- [ASSIGNED TASK]
Write out every line exactly, from the first line of the records below through the line that contains "Trade (441, 879)".

- [INPUT]
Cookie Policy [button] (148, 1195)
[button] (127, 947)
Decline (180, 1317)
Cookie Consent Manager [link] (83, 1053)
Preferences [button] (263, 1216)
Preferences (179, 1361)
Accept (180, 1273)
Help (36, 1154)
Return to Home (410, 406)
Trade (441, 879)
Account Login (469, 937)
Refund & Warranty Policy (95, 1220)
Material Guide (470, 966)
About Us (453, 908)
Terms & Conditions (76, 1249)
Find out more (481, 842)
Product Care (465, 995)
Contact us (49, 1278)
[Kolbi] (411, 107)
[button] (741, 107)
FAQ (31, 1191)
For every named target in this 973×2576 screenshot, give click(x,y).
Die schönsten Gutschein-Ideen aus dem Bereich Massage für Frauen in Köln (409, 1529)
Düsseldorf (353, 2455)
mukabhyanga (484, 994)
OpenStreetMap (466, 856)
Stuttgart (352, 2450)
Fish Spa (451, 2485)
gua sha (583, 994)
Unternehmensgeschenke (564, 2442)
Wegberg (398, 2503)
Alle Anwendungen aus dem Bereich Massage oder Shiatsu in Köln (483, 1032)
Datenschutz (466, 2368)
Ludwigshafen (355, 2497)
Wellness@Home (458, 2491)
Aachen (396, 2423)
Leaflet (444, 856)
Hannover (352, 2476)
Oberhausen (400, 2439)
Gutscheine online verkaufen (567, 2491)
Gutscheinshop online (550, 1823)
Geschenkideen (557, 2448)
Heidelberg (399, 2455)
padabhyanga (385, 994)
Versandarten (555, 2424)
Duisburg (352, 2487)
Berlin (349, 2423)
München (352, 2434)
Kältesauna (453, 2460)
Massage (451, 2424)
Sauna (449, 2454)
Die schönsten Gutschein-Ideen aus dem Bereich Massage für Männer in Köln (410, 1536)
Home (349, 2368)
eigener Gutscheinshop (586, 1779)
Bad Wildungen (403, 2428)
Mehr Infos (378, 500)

- [WRITTEN RESPONSE]
Cookie Policy [button] (148, 1195)
[button] (127, 947)
Decline (180, 1317)
Cookie Consent Manager [link] (83, 1053)
Preferences [button] (263, 1216)
Preferences (179, 1361)
Accept (180, 1273)
Help (36, 1154)
Return to Home (410, 406)
Trade (441, 879)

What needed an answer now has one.